McKenna has also discussed Town’s lack of set-piece threat in recent days, admitting it’s ‘borderline impossible’ to get out of the division.

The stats show Ipswich have scored just eight goals from dead ball situations this season, leaving them 21st in a statistical category headed up by automatic promotion hopefuls Rotherham and Wigan on 19 and 18.

A tale of two records

We know Town’s record against League One’s big hitters has been consistently poor during their time in the third tier.

In their first two attempts at winning promotion, Ipswich claimed just 19 out of a possible 69 points against teams who ultimately finished in the top six.

Clearly that wasn’t good enough.

It’s not been great during season three, either, with the Blues taking only 16 points of the 42 which have so far been on offer against the eight teams now sitting above them.

Their average of 1.14 points per game from those matches is, though, better than Plymouth, Oxford and Wycombe have managed during the course of the season.
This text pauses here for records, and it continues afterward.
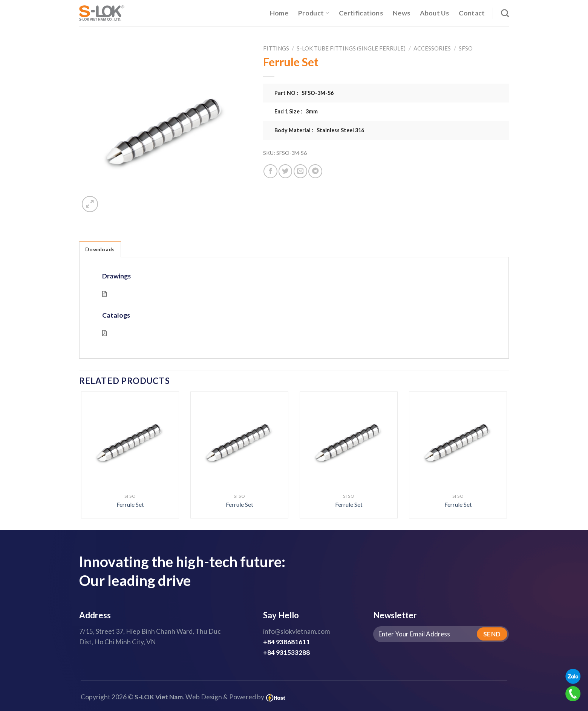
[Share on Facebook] (270, 171)
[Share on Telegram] (315, 171)
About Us (434, 13)
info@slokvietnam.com (296, 631)
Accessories (432, 48)
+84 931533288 (286, 652)
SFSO (466, 48)
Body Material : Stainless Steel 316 (319, 130)
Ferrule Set (130, 504)
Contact (472, 13)
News (401, 13)
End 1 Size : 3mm (296, 111)
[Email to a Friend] (300, 171)
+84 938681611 (286, 642)
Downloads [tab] (100, 249)
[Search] (505, 13)
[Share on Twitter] (285, 171)
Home (279, 13)
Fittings (276, 48)
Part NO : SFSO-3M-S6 (304, 93)
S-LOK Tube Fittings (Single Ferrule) (351, 48)
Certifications (361, 13)
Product (314, 13)
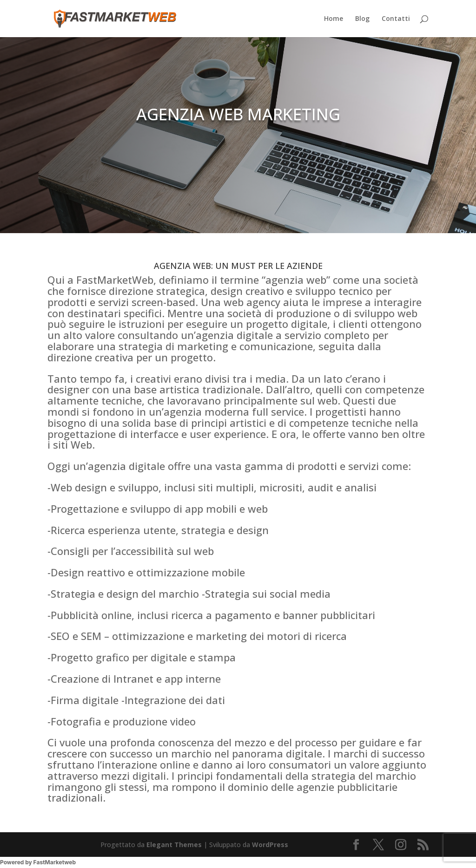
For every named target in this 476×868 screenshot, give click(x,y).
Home (333, 19)
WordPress (270, 844)
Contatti (396, 19)
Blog (362, 19)
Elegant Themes (174, 844)
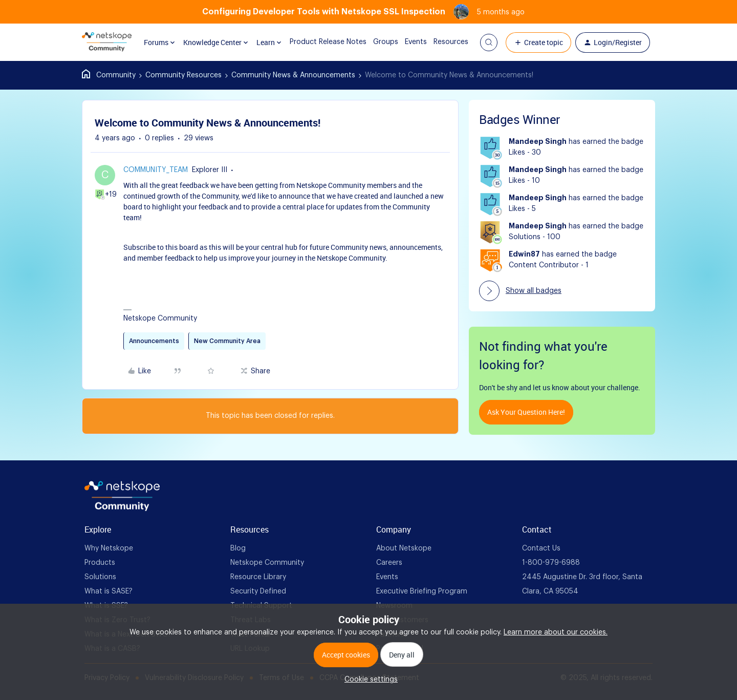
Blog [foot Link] (238, 548)
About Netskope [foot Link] (404, 548)
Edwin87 (524, 254)
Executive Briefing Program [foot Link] (422, 591)
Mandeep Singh (537, 142)
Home (109, 75)
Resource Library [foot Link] (258, 577)
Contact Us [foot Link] (541, 548)
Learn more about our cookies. (555, 632)
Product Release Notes (320, 42)
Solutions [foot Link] (100, 577)
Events (407, 42)
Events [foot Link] (387, 577)
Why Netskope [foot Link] (109, 548)
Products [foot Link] (100, 563)
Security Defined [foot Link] (258, 591)
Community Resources (183, 75)
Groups (377, 42)
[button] (489, 43)
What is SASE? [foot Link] (109, 591)
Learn (266, 42)
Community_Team (156, 170)
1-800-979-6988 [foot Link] (551, 563)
Sunderland stand top of this particular list on 1.84 per game, ahead of Rotherham’s 1.76 and Sheffield Wednesday’s 1.53.

So, Town haven’t been great against the big guns but have a record which is competitive enough to allow them into the top six.

But the spotlight this weekend, in the wake of Ipswich’s loss to Cambridge, has been shone on the Blues’ record against the four teams promoted from League Two last season.
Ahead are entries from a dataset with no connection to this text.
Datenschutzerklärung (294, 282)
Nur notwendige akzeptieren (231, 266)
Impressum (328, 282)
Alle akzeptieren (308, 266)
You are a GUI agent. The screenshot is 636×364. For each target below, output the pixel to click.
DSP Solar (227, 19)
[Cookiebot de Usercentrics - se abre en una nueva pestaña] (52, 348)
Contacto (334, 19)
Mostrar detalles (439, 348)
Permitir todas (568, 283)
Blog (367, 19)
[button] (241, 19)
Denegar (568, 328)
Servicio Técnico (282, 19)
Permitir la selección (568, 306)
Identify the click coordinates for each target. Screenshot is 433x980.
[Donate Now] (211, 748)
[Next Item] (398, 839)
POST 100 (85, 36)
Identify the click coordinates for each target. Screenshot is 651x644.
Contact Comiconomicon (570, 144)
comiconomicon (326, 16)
Town have taken just four points from a possible 24 against Bolton, Cheltenham, Cambridge and Morecambe – firmly the worst among League One’s top eight at 0.5 points per game. Granted, Bolton, Cheltenham and Cambridge are 11th, 12th and 13th respectively, but much, much more is needed.

Rotherham have taken a perfect 24 points from their eight matches, while all other members of the top eight (aside from Oxford) average more than two points per match from their clashes with the promoted sides.

This stat is a good snapshot of the standard required. Ipswich haven’t met it.

It must be noted at this point that both Cook and McKenna’s versions of Town have contributed to this, with both managers facing the four promoted teams once and claiming just two points each.